How to use this calculator
- Select a matrix size from 2×2 to 6×6.
- Enter a real symmetric matrix into the input grid.
- Adjust tolerance, decimal places, and iteration limit if needed.
- Use the mirror button to copy upper entries below the diagonal.
- Press the calculate button to show results above the form.
- Review the minimum eigenvalue, spectrum, matrix class, and eigenvector.
- Use the CSV or PDF buttons to save your report.
FAQs
1. Why does this calculator require a symmetric matrix?
Real symmetric matrices always have real eigenvalues and orthogonal eigenvectors. That makes the smallest eigenvalue meaningful, sortable, and stable for numerical reporting.
2. What does a positive smallest eigenvalue mean?
It means every eigenvalue is positive when the matrix is symmetric and positive definite. In many applications, that suggests stability, convexity, or positive energy curvature.
3. What if the smallest eigenvalue is zero?
A zero or near-zero minimum eigenvalue suggests singularity, rank deficiency, or a nearly flat direction. Small rounding changes may matter more in that case.
4. Why is the Gershgorin lower bound included?
It provides a fast theoretical lower estimate for where eigenvalues can lie. It is useful for quick screening before relying on the final iterative solution.
5. How should I choose the tolerance?
Use a smaller tolerance for more precise diagonalization, but expect more iterations.
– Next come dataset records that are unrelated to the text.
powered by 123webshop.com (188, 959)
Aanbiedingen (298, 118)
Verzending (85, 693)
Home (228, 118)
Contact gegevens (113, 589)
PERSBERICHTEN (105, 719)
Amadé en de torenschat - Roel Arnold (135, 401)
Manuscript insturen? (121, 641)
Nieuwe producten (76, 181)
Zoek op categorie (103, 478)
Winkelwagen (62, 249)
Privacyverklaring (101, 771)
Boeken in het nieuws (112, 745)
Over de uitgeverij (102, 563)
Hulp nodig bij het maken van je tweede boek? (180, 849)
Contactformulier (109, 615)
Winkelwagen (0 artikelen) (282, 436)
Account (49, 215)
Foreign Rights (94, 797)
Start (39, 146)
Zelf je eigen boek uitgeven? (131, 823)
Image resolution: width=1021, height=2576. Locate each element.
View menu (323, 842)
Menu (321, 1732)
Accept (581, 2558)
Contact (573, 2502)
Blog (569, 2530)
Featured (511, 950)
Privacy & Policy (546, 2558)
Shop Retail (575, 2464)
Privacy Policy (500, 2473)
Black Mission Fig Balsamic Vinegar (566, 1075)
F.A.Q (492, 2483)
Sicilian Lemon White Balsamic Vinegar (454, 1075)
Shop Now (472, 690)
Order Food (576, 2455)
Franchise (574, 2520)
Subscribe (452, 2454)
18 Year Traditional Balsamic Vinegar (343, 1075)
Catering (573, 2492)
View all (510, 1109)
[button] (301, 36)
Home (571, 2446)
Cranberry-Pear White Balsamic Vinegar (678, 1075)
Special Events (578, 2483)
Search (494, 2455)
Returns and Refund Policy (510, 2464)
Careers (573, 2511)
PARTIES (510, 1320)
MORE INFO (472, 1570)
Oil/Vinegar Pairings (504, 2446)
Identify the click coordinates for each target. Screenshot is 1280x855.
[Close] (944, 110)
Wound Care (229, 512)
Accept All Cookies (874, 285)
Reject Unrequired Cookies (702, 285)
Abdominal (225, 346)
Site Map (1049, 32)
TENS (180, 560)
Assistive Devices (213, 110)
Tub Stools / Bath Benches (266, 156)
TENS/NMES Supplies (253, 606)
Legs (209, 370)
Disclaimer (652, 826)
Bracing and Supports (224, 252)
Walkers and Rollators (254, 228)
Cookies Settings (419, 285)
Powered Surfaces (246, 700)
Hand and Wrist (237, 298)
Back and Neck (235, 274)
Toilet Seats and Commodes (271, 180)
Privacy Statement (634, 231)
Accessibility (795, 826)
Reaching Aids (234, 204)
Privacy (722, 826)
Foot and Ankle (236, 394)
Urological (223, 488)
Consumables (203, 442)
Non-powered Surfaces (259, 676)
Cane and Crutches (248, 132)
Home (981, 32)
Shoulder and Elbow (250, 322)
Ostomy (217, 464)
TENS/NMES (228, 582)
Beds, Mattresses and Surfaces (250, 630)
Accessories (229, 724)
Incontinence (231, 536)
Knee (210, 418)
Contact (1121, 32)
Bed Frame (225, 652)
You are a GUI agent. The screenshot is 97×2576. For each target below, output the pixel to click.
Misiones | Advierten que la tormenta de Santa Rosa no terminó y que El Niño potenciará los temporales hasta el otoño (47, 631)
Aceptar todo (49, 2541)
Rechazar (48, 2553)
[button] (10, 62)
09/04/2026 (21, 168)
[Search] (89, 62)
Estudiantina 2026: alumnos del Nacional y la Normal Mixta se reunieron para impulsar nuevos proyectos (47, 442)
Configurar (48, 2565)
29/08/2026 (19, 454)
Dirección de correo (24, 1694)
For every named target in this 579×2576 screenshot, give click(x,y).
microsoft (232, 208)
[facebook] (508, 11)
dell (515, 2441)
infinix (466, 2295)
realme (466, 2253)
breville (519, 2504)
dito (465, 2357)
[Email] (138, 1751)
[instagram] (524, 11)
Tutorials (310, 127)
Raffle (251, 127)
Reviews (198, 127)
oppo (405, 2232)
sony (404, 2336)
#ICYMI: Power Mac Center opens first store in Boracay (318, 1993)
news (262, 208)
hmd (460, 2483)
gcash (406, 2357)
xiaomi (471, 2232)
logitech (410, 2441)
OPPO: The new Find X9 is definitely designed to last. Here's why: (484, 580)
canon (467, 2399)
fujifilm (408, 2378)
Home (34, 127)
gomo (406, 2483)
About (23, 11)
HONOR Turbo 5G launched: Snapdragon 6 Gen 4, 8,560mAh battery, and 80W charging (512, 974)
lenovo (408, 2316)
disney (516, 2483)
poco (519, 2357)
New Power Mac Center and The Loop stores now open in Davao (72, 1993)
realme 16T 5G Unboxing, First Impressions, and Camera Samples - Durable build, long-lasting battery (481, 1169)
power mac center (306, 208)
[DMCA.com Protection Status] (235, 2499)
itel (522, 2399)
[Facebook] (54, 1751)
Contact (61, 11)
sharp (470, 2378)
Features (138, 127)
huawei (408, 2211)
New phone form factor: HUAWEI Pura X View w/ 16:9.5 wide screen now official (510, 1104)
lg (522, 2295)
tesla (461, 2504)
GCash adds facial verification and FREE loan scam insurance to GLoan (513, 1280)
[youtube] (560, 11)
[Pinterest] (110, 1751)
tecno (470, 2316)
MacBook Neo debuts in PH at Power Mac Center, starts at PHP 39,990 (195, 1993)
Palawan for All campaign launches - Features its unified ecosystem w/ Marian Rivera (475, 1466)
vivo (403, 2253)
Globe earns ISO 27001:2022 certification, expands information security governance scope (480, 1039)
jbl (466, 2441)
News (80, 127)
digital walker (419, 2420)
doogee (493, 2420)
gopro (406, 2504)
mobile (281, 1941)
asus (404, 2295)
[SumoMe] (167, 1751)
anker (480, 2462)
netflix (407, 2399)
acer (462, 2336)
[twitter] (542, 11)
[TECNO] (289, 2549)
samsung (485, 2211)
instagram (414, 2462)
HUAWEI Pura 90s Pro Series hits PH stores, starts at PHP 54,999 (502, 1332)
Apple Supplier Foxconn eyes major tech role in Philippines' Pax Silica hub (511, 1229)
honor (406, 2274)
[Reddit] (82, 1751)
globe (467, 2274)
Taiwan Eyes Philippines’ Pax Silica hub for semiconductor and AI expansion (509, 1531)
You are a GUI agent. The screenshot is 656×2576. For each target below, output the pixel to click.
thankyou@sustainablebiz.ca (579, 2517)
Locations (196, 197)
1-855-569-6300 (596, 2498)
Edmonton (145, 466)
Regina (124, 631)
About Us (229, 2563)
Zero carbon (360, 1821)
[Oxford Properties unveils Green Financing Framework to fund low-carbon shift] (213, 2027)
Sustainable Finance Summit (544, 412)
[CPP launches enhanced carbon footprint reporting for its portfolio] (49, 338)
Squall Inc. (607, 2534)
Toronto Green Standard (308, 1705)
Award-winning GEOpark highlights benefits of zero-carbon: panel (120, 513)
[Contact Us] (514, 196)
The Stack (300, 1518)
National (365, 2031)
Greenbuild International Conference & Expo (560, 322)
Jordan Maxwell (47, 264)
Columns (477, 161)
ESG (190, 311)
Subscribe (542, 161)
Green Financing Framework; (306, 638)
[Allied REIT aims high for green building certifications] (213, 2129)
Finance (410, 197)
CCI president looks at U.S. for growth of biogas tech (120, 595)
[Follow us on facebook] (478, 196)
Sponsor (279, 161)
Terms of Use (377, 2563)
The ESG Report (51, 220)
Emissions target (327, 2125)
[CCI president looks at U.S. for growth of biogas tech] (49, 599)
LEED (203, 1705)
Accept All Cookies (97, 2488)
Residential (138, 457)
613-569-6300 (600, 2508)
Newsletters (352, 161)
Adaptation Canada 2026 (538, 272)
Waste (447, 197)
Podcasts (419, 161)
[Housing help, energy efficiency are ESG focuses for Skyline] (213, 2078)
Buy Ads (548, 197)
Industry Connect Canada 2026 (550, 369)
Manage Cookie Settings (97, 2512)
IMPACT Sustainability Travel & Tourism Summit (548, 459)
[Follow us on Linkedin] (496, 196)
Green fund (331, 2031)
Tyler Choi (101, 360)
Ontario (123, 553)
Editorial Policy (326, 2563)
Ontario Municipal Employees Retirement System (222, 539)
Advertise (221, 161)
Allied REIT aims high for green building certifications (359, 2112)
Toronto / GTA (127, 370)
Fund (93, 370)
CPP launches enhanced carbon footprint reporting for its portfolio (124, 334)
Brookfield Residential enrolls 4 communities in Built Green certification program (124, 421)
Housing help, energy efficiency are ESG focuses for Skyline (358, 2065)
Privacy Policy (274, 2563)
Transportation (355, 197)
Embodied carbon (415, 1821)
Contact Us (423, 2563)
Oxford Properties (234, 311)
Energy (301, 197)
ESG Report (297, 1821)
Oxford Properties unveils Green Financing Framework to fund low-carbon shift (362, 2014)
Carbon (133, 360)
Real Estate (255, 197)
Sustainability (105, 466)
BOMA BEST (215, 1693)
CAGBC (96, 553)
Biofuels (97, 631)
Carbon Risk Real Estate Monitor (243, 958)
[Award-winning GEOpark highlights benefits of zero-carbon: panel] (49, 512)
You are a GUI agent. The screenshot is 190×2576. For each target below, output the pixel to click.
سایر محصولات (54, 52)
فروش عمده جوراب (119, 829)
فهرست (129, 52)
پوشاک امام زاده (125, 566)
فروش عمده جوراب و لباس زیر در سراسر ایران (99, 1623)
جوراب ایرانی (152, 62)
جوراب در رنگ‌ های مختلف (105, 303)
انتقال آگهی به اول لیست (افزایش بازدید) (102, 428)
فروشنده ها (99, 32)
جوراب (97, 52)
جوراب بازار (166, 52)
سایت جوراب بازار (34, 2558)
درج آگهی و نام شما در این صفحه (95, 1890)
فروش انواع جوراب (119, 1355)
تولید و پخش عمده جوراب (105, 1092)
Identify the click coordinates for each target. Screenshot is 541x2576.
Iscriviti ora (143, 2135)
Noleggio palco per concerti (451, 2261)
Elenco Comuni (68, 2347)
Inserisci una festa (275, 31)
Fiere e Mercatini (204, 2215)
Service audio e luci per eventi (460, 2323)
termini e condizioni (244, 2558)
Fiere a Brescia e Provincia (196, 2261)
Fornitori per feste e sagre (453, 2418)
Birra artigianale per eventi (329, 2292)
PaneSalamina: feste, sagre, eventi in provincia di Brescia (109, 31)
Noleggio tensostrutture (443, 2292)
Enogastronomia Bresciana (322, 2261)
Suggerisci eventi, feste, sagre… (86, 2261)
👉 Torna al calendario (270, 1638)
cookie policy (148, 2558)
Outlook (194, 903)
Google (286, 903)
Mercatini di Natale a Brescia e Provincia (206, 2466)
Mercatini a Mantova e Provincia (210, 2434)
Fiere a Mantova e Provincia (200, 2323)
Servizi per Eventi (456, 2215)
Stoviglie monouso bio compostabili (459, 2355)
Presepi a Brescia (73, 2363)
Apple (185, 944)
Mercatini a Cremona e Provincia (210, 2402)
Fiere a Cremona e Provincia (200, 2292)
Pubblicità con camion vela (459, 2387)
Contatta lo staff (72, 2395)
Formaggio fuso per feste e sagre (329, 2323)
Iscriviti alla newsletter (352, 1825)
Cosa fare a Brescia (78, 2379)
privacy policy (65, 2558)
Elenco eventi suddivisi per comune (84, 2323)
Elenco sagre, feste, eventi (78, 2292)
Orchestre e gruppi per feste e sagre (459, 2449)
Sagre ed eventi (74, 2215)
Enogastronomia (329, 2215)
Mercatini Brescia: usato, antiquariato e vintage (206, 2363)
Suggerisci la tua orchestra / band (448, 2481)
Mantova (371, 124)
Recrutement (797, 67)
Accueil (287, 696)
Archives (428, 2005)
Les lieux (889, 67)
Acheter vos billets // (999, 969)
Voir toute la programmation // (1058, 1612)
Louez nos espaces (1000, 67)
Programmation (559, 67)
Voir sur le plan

For most moderate matrices, 1e-10 is a good default starting point.
6. Does this tool handle large matrices?
This page is designed for interactive matrices up to 6×6. That keeps the interface readable and the iterative computation quick in a browser-driven workflow.
7. What is the smallest eigenvector used for?
It identifies the direction associated with the minimum Rayleigh quotient. That can reveal weakest stiffness, lowest curvature, or the most sensitive mode.
8. Why might convergence fail within the iteration limit?
A very strict tolerance or a poorly scaled matrix can slow Jacobi rotations. Increasing the iteration cap or rescaling entries often helps.